医护患三位一体模式,能把医生、护士和患者紧密联系起来。医护人员进行疾病介绍等健康指导,包括心理护理、饮食运动干预、用药指导、血糖监测等。这样能让患者依据健康指导养成良好生活习惯。医、护、患三者一体化的院外血糖管理,这种能让多位患者同时共享医疗资源的教育模式,不但可以让患者参与到治疗的全过程,还能让患者共同制订控糖目标,提升患者主动参与血糖管理的兴趣。持续的追踪以及不断的教育强化,能够在较短时间内提高患者的糖尿病知识水平,促进自我管理能力的提升,从而有效地控制血糖并延缓并发症的发生。蔡菽敏发现,在互联网技术的作用下,医护患一体化管理能够改善糖尿病患者的血糖水平,降低并发症风险,提升其自我管理水平,对患者生活质量的提升有着积极影响。杨丽萍等的研究表明:互联网“医–护–患”三人行联合微信平台的管理模式具有即时且便捷的特点,有助于提升 2 型糖尿病患者的生存质量和自我管理能力,提高延续服务的服务质量。

3.6. 药学监护模式



国内外研究显示,临床药师在糖尿病患者的综合治疗过程中能够发挥重要作用。药学监护指的是药师为患者提供直接的、有责任的且与药物相关的服务,还能提高生活质量,对于治疗慢性病有着一定的功效。李思佳等人采用药学监护模式对 2 型糖尿病患者进行研究,发现这种模式有助于控制患者的血糖情况,能够促进合理用药,提升用药依从性以及自我管理行为。- 同时也能保障患者用药安全有效。

3.7. 以社区为中心的管理模式

我国大力倡导医疗资源下沉,在众多糖尿病管理模式里,以社区为中心的糖尿病管理模式发挥着巨大作用。这种模式方便患者就诊,也有利于对糖尿病患者进行长期、持续的管理。我国未来管理模式构建的主要方向是社区为主导的糖尿病健康管理(p.2)。社区为中心的糖尿病管理模式在糖尿病及其并发症的防治中具有十分重要的作用。应用社区服务中心全科医生为主体的糖尿病社区管理模式,能够为患者提供长期且有效的帮助。通过科学管理和精心照料,能有效纠正患者的不良习惯,让患者养成良好的日常行为,从而从根本上控制患者病情。
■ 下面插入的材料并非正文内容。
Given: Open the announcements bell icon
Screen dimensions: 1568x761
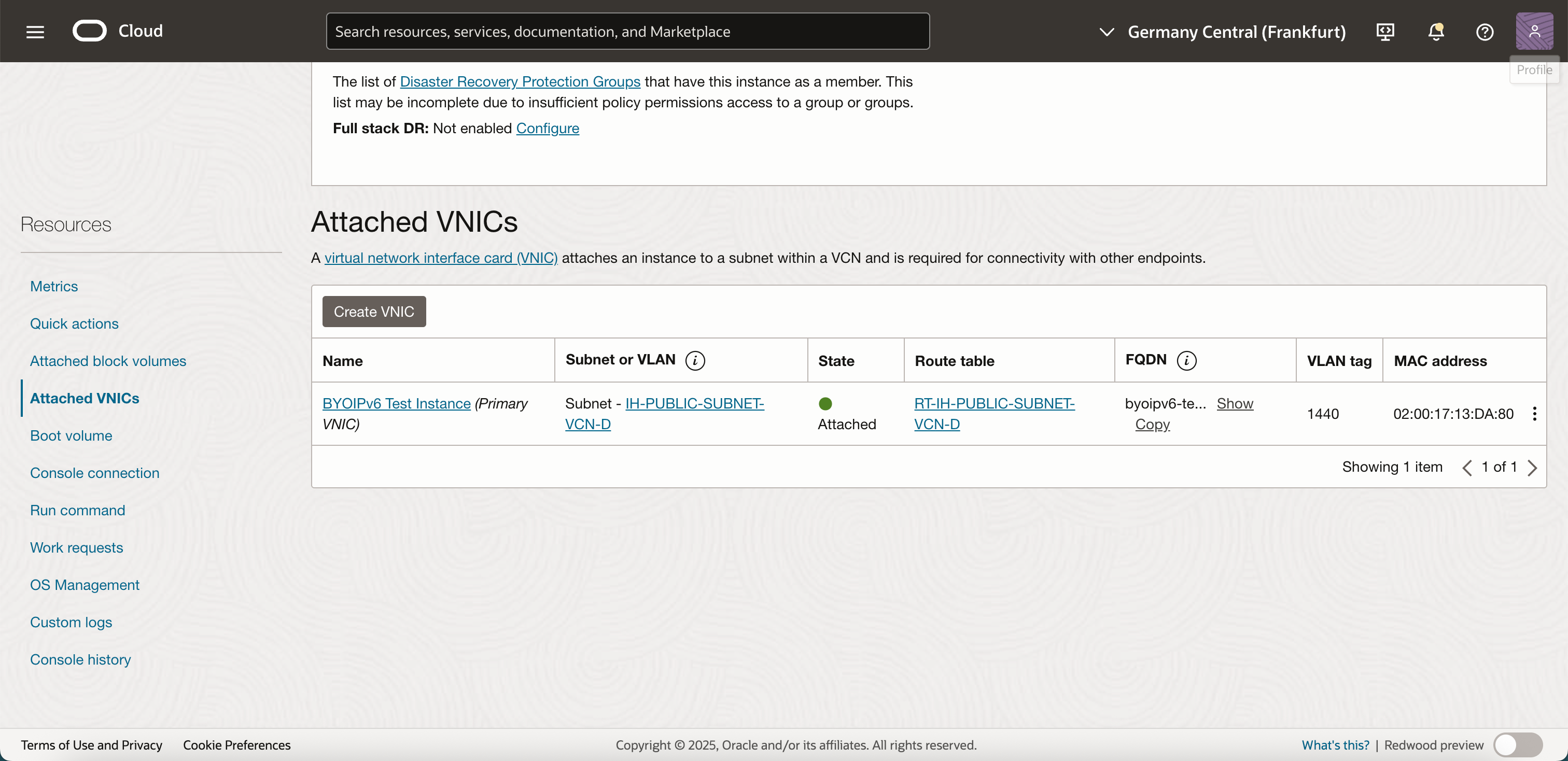Looking at the screenshot, I should [1435, 32].
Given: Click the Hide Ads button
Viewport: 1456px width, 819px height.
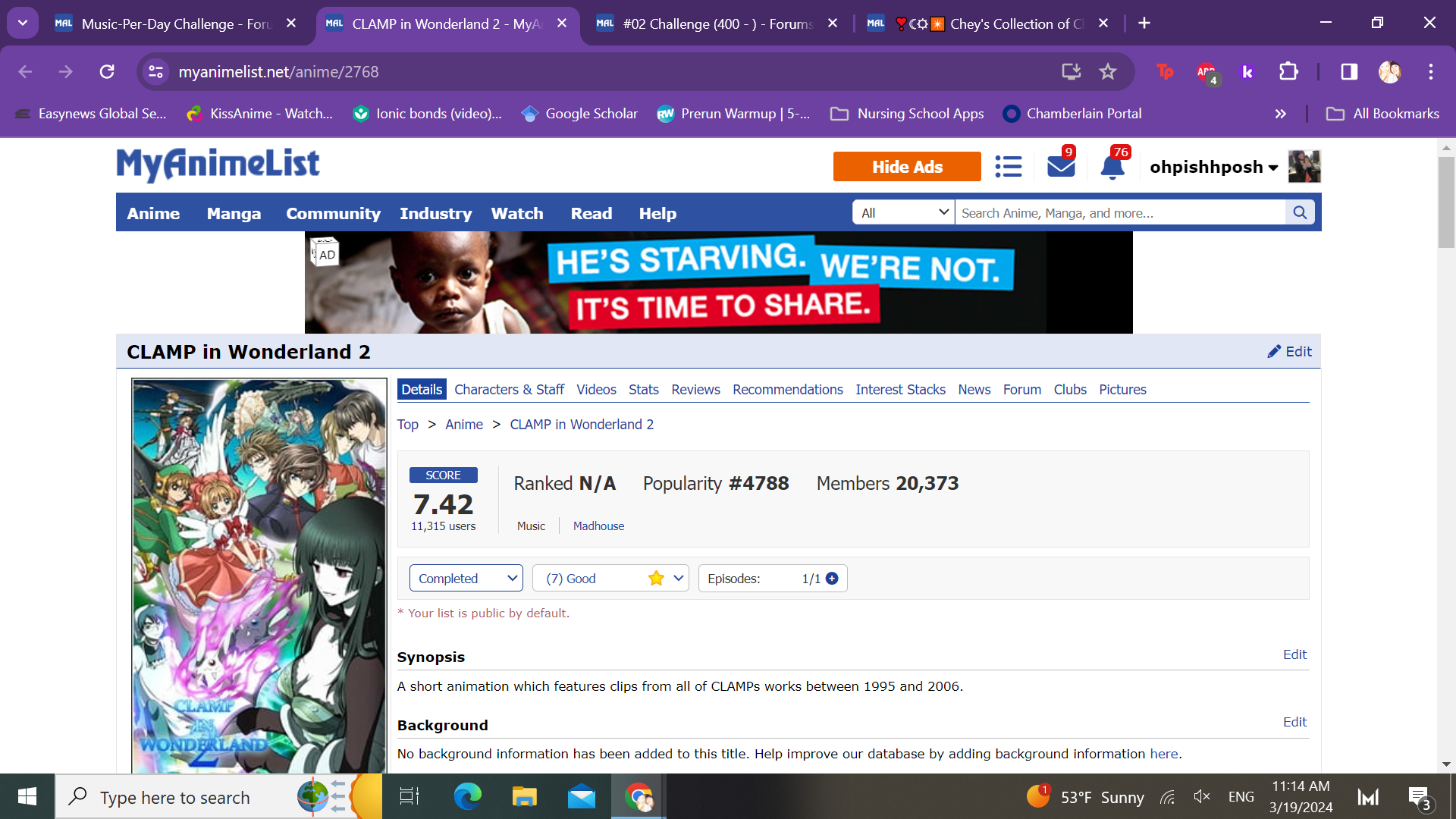Looking at the screenshot, I should 906,167.
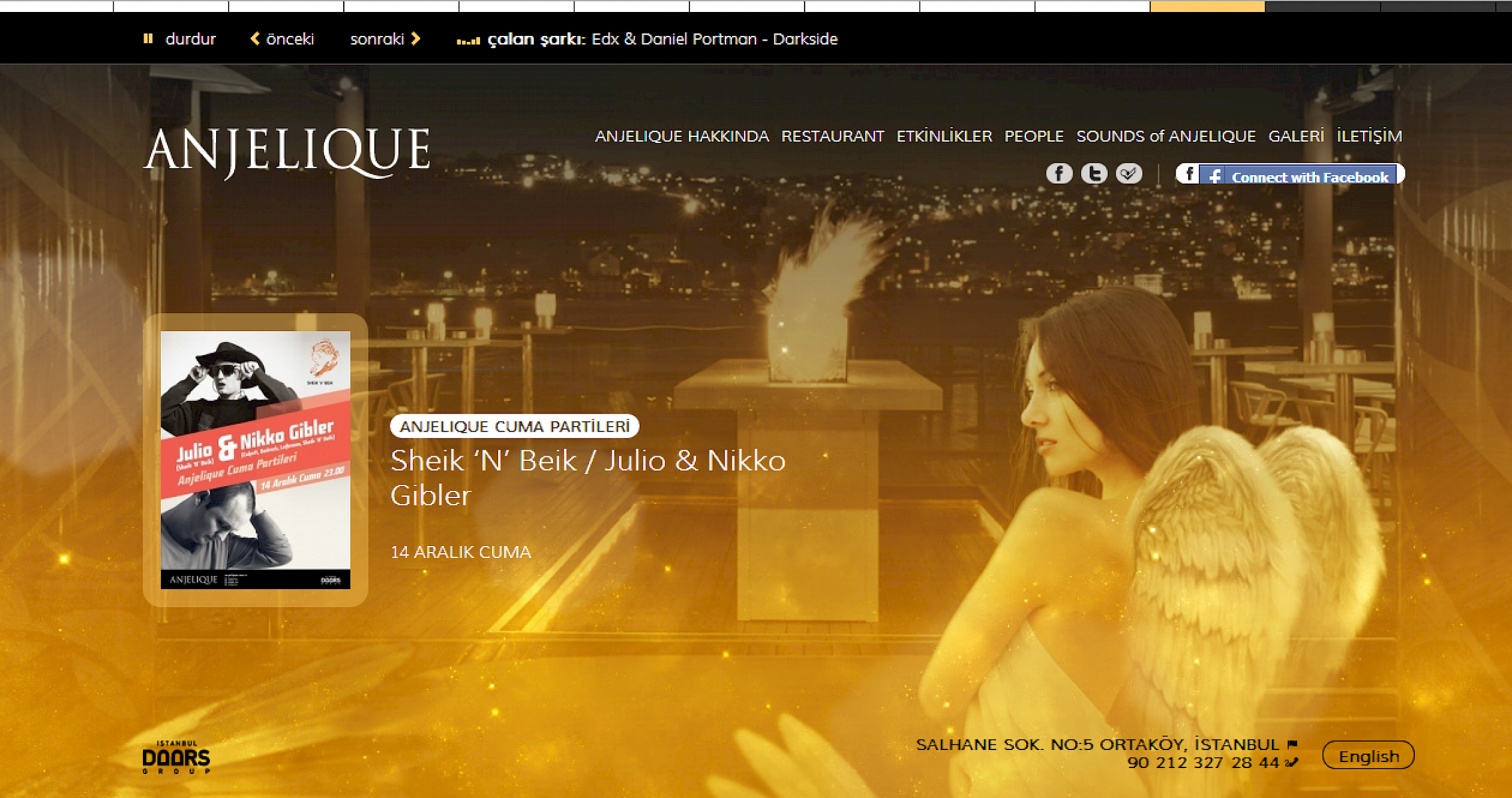Open ANJELIQUE HAKKINDA menu item
1512x798 pixels.
click(x=682, y=136)
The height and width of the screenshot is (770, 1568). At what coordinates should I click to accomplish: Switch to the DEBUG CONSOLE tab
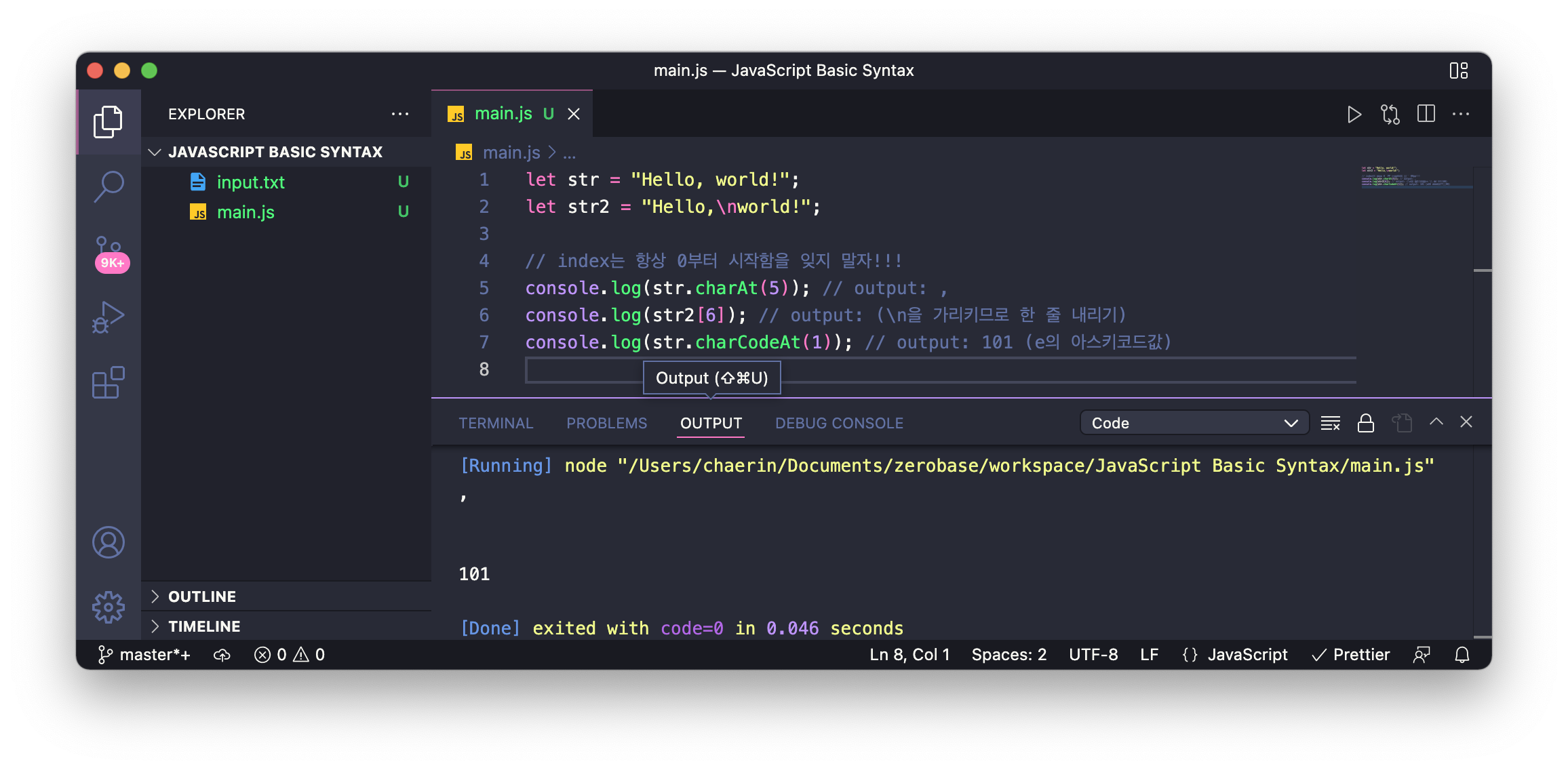click(x=839, y=423)
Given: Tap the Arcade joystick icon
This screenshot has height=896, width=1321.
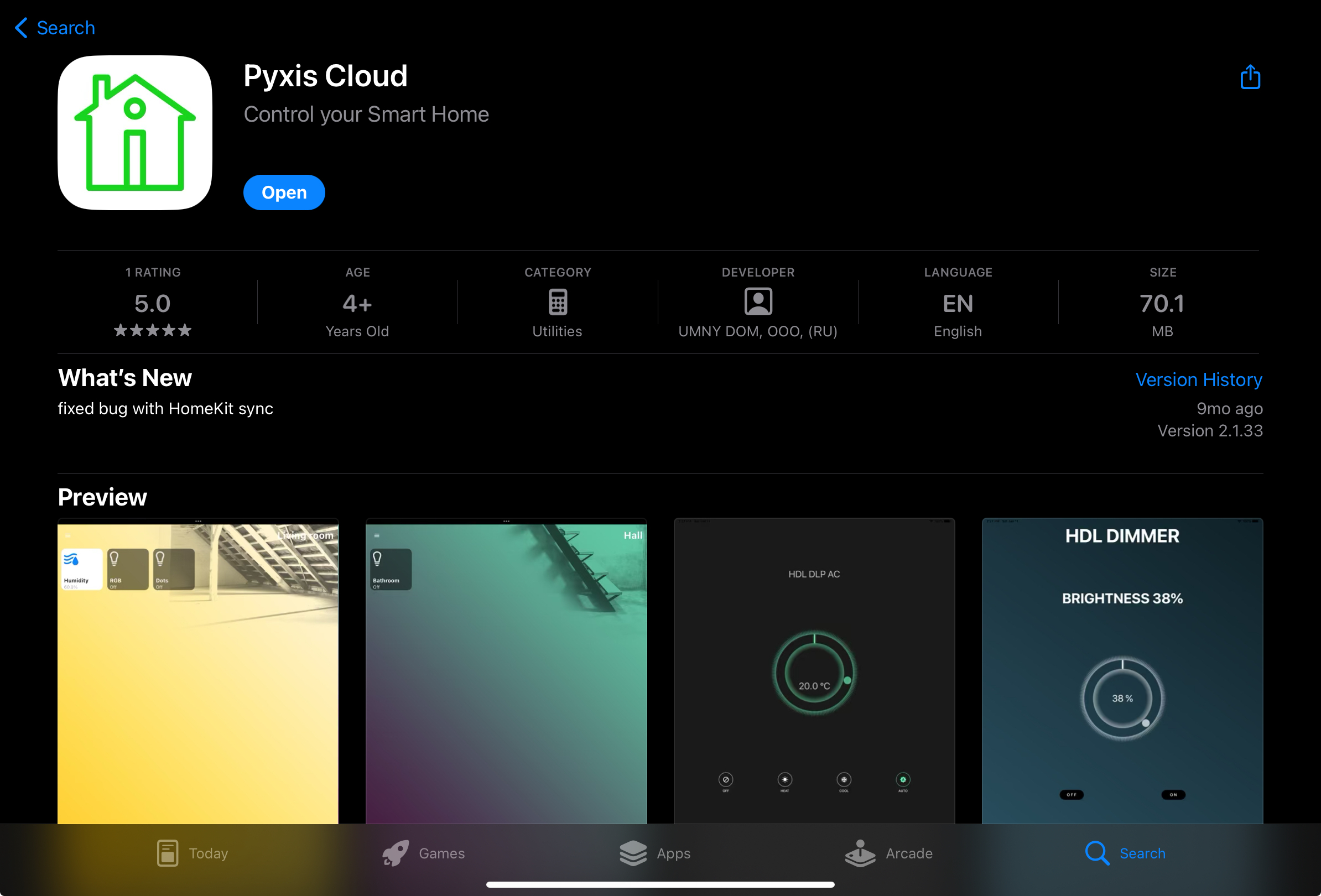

朱丽彦的研究发现,应用以社区卫生服务中心全科医生为主体的管理模式,既能控制患者血糖水平,又能促使患者养成良好的行为习惯,对糖尿病进行有效防治。社区全科医生管理能让患者保持积极心态,让患者拥有足够信心,能改善患者生活质量,能促使患者早日回归社会。

3.8. 医院–社区一体化管理模式

2005 年时,中国疾病预防控制中心提出了一种防治模式,即中国糖尿病医院–社区一体化管理模式。此模式重点在于强调系统的功能,并且注重医院与社区之间的联动配合。通过信息共享以及服务配套等措施,能够实现对糖尿病患者的科学管理。医院对糖尿病患者在就诊、转诊方面的管理负有主要责任,社区卫生服务中心也负有主要责任。双方通过信息共享机制,能够及时了解患者的个人资料,也能够及时了解患者的就诊与转诊信息,从而实现了对糖尿病患者的实时管理,提高了管理效率。“医院–社区一体化”管理模式是一种新型医疗模式,它将慢性病的预防、治疗、康复等多个环节进行了有机整合,具有先进性和科学性的特点。张新琴等人以医院收治的 200 例糖尿病患者为研究对象。对照组给予糖尿病常规管理,包含监测患者血糖这一行为,引导患者按照医嘱服用降糖药,实行科学饮食,开展运动锻炼等。观察组实施社区医院一体化管理模式之后,发现观察组的空腹血糖水平得到了更好的改善,糖化血红蛋白水平也有提升,日常生活方式也得到了更好的改善,并且与对照组相比,差异具有统计学意义(P )。< 0.05)。汤利华等研究指出:糖尿病患者接受医院社区一体化管理模式能够提高患者对各项指导的依从和配合,从而帮助改善患者的血糖指标,将血糖控制在一个相对稳定的状态内,并且这种方法能够降低患者控制血糖的经济成本,是一种适合普遍推广和应用的管理方案。熊上等研究表明:将基于互联网的医院–社区一体化慢性病管理模式运用于2型糖尿病的治疗过程中,可以有效控制血糖、血脂水平,提高患者对2型糖尿病的认知水平及自我管理效能,改善生活质量。黄豪等通过选取上海市浦东新区塘桥社区卫生服务中心收治的2型糖尿病患者244例作为研究对象,最终通过干预6个月得出基于互联网的医院–社区一体化慢性病管理模式可以显著改善2型糖尿病患者的血糖、血脂、肾功能指标,从而提高了患者的自我管理能力和生活质量。

4. 总结与展望

国家基本公共卫生规范工程得到推动,我国 65 岁以上老年人慢性病管理规范逐步形成,且取得明显成效。然而,我国人口老龄化情况严重,老年人受教育程度不高,电子产品使用率也低,因此在推广一些糖尿病管理模式时存在诸多问题。国内外研究出的慢性非传染性疾病的管理模式数量众多,然而却缺少一个统一的标准。并且当下大多数研究的样本量较为偏少,干预持续的时间较短,致使很多研究结果不具备可推广的性质。许多糖尿病管理模式还需依靠政策、科技以及资金的支持,正因如此,在实施过程中也存在一定的局限之处。目前我国糖尿病患者比例较高,且老年人在其中占比较大,因此研究和推广实施适合大多数糖尿病患者的糖尿病管理模式至关重要,这种模式要简单易用且有效。